转载:
http://blog.chinaunix.net/uid-30343738-id-5757210.html
#include <stdio.h>
#include <pthread.h>
#include <stdlib.h>
#include <unistd.h>
static int sequence1 = 0;
static int sequence2 = 0;
pthread_mutex_t lock1;
pthread_mutex_t lock2;
int func1()
{
pthread_mutex_lock(&lock1);
++sequence1;
sleep(1);
pthread_mutex_lock(&lock2);
++sequence2;
pthread_mutex_unlock(&lock2);
pthread_mutex_unlock(&lock1);
return sequence1;
}
int func2()
{
pthread_mutex_lock(&lock2);
++sequence2;
sleep(1);
pthread_mutex_lock(&lock1);
++sequence2;
pthread_mutex_unlock(&lock1);
pthread_mutex_unlock(&lock2);
return sequence1;
}
void* thread1(void *arg)
{
int rev = 0;
while(1)
{
rev = func1();
if (rev == 100000)
{
pthread_exit(NULL);
}
}
}
void* thread2(void *arg)
{
int rev = 0;
while(1)
{
rev = func2();
if (rev == 100000)
{
pthread_exit(NULL);
}
}
}
void* thread3(void *arg)
{
int count = 0;
while(1)
{
sleep(1);
if ( count++ > 10000)
{
pthread_exit(NULL);
}
}
}
void* thread4(void *arg)
{
int count = 0;
while(1)
{
sleep(1);
if ( count++ > 10000)
{
pthread_exit(NULL);
}
}
}
int main()
{
pthread_t tid[4];
pthread_mutex_init(&lock1, NULL);
pthread_mutex_init(&lock2, NULL);
if(pthread_create(&tid[0], NULL, &thread1, NULL) != 0)
{
_exit(1);
}
if(pthread_create(&tid[1], NULL, &thread2, NULL) != 0)
{
_exit(1);
}
if(pthread_create(&tid[2], NULL, &thread3, NULL) != 0)
{
_exit(1);
}
if(pthread_create(&tid[3], NULL, &thread4, NULL) != 0)
{
_exit(1);
}
sleep(5);
pthread_join(tid[0], NULL);
pthread_join(tid[1], NULL);
pthread_join(tid[2], NULL);
pthread_join(tid[3], NULL);
pthread_mutex_destroy( &lock1 );
pthread_mutex_destroy( &lock2 );
return 0;
}
编译执行程序。
gcc -o main main17.c -lpthread -g
使用 pstack 和 gdb 工具对死锁程序进行分析
1、使用pstack
查找测试程序的进程号
root 5383 1 0 06:31 ? 00:00:43 gedit /root/Project/xa/main17.c
root 7197 7179 0 10:04 pts/1 00:00:00 ./main
root 7218 7206 0 10:04 pts/2 00:00:00 grep --color=auto main
对死锁进程第一次执行 pstack(pstack –进程号)的输出结果
Thread 5 (Thread 0x41e37940 (LWP 6722)):
#0 0x0000003d1a80d4c4 in __lll_lock_wait () from /lib64/libpthread.so.0
#1 0x0000003d1a808e1a in _L_lock_1034 () from /lib64/libpthread.so.0
#2 0x0000003d1a808cdc in pthread_mutex_lock () from /lib64/libpthread.so.0
#3 0x0000000000400a9b in func1() ()
#4 0x0000000000400ad7 in thread1(void*) ()
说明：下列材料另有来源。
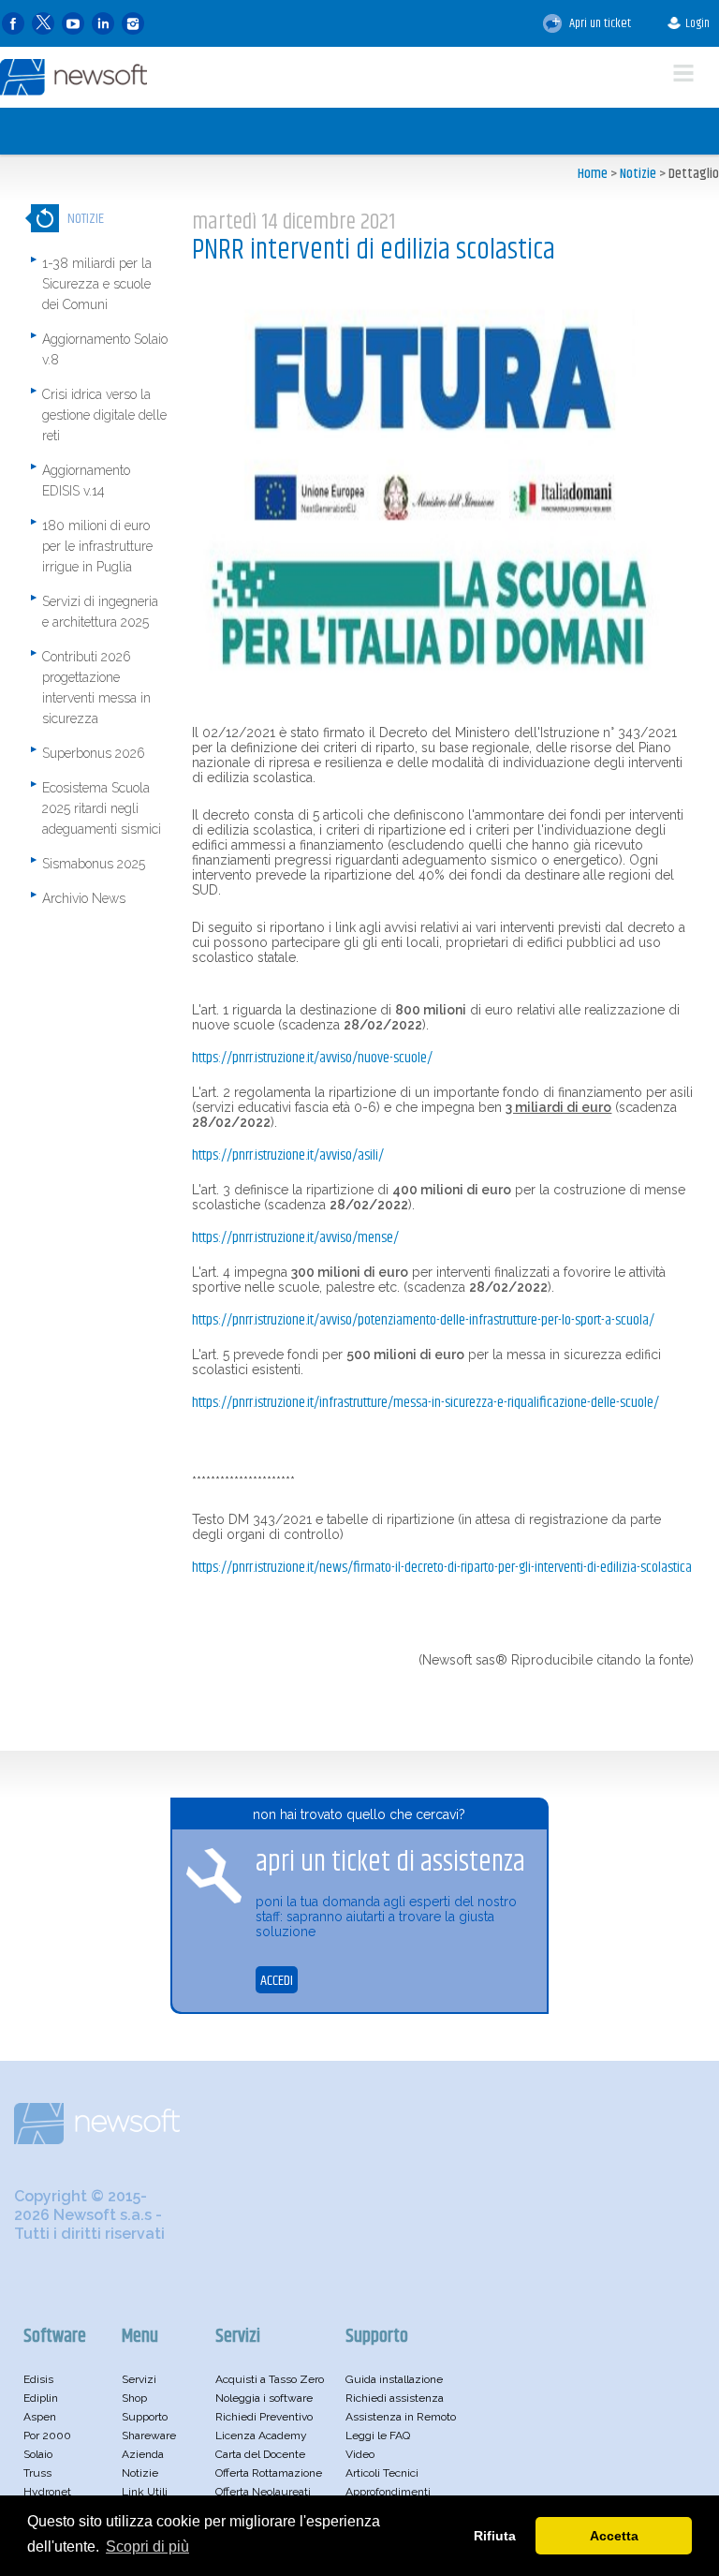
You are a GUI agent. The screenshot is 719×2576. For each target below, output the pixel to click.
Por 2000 (47, 2435)
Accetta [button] (614, 2535)
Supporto (145, 2416)
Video (359, 2454)
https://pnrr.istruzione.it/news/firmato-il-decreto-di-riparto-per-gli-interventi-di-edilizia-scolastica (442, 1567)
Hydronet (47, 2491)
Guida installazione (394, 2379)
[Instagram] (133, 24)
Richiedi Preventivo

#5 0x0000003d1a80673d in start_thread () from /lib64/libpthread.so.0
#6 0x0000003d19cd40cd in clone () from /lib64/libc.so.6
Thread 4 (Thread 0x42838940 (LWP 6723)):
#0 0x0000003d1a80d4c4 in __lll_lock_wait () from /lib64/libpthread.so.0
#1 0x0000003d1a808e1a in _L_lock_1034 () from /lib64/libpthread.so.0
#2 0x0000003d1a808cdc in pthread_mutex_lock () from /lib64/libpthread.so.0
#3 0x0000000000400a17 in func2() ()
#4 0x0000000000400a53 in thread2(void*) ()
#5 0x0000003d1a80673d in start_thread () from /lib64/libpthread.so.0
#6 0x0000003d19cd40cd in clone () from /lib64/libc.so.6
Thread 3 (Thread 0x43239940 (LWP 6724)):
#0 0x0000003d19c9a541 in nanosleep () from /lib64/libc.so.6
#1 0x0000003d19c9a364 in sleep () from /lib64/libc.so.6
#2 0x00000000004009bc in thread3(void*) ()
#3 0x0000003d1a80673d in start_thread () from /lib64/libpthread.so.0
#4 0x0000003d19cd40cd in clone () from /lib64/libc.so.6
Thread 2 (Thread 0x43c3a940 (LWP 6725)):
#0 0x0000003d19c9a541 in nanosleep () from /lib64/libc.so.6
#1 0x0000003d19c9a364 in sleep () from /lib64/libc.so.6
#2 0x0000000000400976 in thread4(void*) ()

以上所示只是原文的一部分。